American journalist and author

Jacki Lyden (born ) is an American journalist and
author of the memoir, Daughter of the Queen of Sheba (1999).

==Early life and education==
Lyden grew up in Delafield and Oconomowoc, Wisconsin, the eldest of three daughters. She graduated from Valparaiso University and has studied at the University of Cambridge and was a Benton Fellow in 1991–92 at University of Chicago. She has an honorary Ph.D. from Valparaiso and has taught various university workshops.

==NPR career==
In 1979, Lyden joined National Public Radio as a freelance reporter in the Chicago bureau. By 1989, Lyden was stationed in London, covering The Troubles in Northern Ireland. She covered the Gulf War from the Middle East. Throughout the 1990s and 2000s, she continued to serve as a foreign correspondent for NPR. Lyden, then living in Brooklyn, was NPR's first correspondent on the air from New York during the September 11 attacks and reported from "Ground Zero". In late 2001, she served as a foreign correspondent in Afghanistan. As a regular substitute host for Weekend All Things Considered and other shows, like Weekend Edition, she interviewed numerous poets, authors, filmmakers. She and the late John McChesney produced "Anatomy of a Shooting" in 2006, about the accidental killing of her Iraqi translator, Yasser Salihee, by an American soldier.

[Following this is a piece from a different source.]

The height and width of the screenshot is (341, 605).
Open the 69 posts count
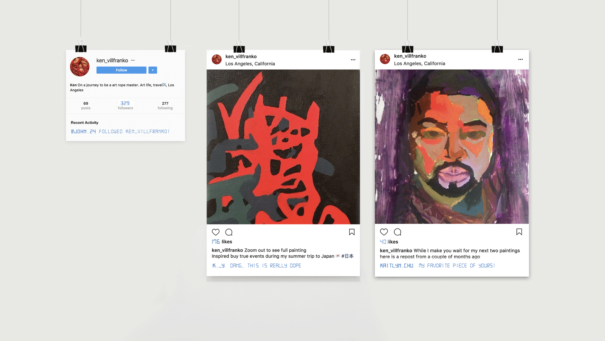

During a 2008 downsizing, Lyden's staff position as an All Things Considered substitute host was eliminated. She continued as a contributing host and correspondent on a temporary basis from 2009 through 2014, when her contract ended.

After 2014, when she left NPR, she hosted an NPR series and podcast on fashion as anthropology and history and fair trade called The Seams. Lyden explained that The Seams aims to "give voice and legitimacy and intellectual inquiry" to getting dressed. The Seams motto was "clothing is our common thread, in every stitch, a story."

Her reporting has earned her wide acclaim, including two Alfred I. duPont–Columbia University Award awards, a Peabody Award, and a Gracie Award.

==Public speaking and writing==
She does public speaking and is represented by The Tuesday Agency. In 2019 she appeared at the 92 Y, Politics and Prose, the Center for Fiction, and the Skyland Trail. Together with poet and memoirist Nick Flynn she was the keynote speaker for Hippocamp 2019, a conference for nonfiction writers held annually through Hippocampus Magazine. She is a member of the Authors Guild.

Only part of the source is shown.